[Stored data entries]
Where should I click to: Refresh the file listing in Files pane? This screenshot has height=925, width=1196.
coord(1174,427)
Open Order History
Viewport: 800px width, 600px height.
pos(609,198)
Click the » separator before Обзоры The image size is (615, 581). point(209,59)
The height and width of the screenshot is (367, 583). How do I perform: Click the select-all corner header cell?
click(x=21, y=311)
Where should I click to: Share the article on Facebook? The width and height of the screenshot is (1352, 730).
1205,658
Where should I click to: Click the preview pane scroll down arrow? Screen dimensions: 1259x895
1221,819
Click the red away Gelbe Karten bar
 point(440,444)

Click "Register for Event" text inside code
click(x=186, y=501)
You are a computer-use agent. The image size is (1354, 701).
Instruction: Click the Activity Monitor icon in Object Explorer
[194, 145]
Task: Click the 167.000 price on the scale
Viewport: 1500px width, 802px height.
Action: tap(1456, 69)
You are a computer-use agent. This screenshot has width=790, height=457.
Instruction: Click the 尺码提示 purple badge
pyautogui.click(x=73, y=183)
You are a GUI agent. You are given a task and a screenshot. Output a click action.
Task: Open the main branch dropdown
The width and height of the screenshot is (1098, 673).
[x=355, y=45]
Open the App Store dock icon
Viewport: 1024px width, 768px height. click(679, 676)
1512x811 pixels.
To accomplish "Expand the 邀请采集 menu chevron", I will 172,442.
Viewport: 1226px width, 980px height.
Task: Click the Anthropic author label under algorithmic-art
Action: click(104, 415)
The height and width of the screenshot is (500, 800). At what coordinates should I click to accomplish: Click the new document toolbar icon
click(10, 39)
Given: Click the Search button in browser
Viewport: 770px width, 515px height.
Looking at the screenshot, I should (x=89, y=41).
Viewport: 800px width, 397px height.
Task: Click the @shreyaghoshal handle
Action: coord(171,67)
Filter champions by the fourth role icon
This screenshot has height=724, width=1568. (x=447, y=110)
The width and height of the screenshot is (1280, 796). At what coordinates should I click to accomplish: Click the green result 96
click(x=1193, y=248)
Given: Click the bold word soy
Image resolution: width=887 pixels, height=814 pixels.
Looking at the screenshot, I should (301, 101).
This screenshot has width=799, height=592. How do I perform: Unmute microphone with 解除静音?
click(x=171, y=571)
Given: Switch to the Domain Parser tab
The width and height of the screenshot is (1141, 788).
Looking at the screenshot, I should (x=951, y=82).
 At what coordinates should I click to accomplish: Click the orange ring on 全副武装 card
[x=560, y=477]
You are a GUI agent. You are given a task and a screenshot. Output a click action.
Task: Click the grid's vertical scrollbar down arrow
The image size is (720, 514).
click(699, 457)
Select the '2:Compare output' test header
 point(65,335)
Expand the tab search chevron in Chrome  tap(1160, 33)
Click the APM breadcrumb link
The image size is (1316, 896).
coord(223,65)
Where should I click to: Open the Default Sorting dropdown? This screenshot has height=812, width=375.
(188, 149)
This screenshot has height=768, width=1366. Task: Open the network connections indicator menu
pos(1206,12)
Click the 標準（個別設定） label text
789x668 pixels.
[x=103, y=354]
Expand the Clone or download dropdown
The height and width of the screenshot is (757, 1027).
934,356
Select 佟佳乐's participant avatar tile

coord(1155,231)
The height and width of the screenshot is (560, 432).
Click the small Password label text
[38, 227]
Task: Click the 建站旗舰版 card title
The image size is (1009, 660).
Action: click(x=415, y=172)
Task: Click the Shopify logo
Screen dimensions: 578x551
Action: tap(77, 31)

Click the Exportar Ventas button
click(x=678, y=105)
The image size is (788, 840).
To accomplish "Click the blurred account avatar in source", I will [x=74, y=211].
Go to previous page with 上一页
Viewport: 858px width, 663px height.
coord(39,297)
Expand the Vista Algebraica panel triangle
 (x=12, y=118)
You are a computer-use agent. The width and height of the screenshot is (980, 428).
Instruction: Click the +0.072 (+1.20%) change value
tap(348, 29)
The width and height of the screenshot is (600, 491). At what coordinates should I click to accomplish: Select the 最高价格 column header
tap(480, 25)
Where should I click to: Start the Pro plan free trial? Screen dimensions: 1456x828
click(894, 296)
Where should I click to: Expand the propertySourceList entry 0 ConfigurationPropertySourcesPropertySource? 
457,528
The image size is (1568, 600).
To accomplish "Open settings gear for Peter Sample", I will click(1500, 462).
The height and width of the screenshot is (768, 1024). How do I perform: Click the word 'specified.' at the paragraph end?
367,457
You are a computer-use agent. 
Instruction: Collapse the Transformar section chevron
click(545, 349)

**WORK ORDER**. Provide only the number of lines above that contain the word "computer".

**RESULT BELOW**. 4